Duke Ellington (featuring Harry Carney): Frustration
Duke Ellington (piano)
Duke Ellington Presents (Bethlehem 5019)
Clark Terry, Willie Cook, Cat Anderson (trumpets), Quentin Jackson, John Sanders, Brit Woodman (trombones), Russell Procope, Jimmy Hamilton, Johnny Hodges, Paul Gonsalves (reeds), Jimmy Woode (bass); Sam Woodyard (drums).
Composed by Duke Ellington.
Recorded: February 1956
Rating: 90/100 (learn more)
Harry Carney played the role of personal driver, trusted confidant and all-around best friend to the Duke throughout the majority of his career. Their strong extra-musical relationship extended to the bandstand, where Ellington's baritone-centric reed arranging propelled Carney's rich, round tone into the forefront of the world's finest big band. After Ellington/Carney, it was possible, and more importantly, desirable, to view the baritone sax as a legitimate frontline instrument perfectly appropriate to carry the lead. And just as Ellington himself did for the entire big band genre, Carney provided a beacon to successive generations of baritone saxophonists.

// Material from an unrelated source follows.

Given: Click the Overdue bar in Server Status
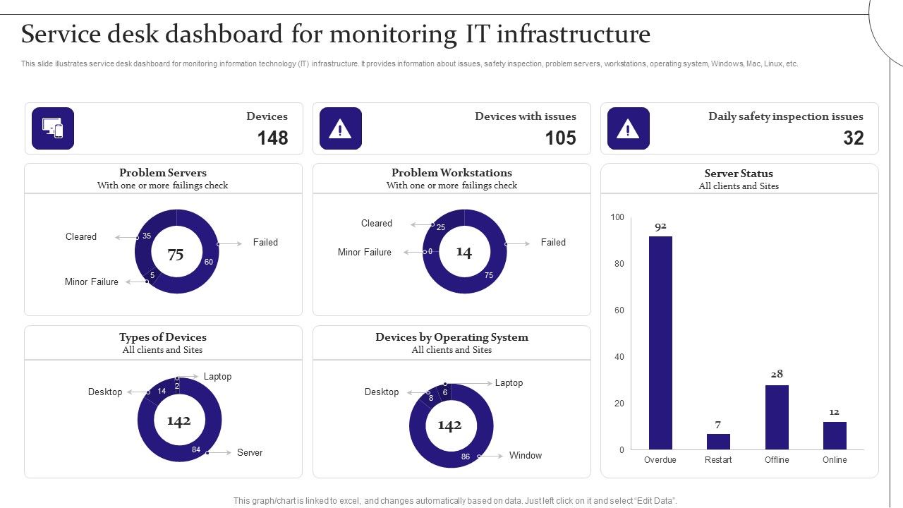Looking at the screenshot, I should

While Ellington classics such as "Sophisticated Lady" and "In a Mellotone" feature Carney's baritone in a leading role, "Frustration" is probably the strongest start-to-finish feature Ellington/Strayhorn wrote with Carney in mind. ("Sono" and "Agra" are two other fine examples.) Even though this is a rather late example, the smooth, just-right tone heard here had been Carney's strongest asset since the 1930s. Note how he chooses to suppress the instrument's power during the middle of his phrases in order to provide an unparalleled low-end punch to conclude (or sometimes, to begin) a powerful line.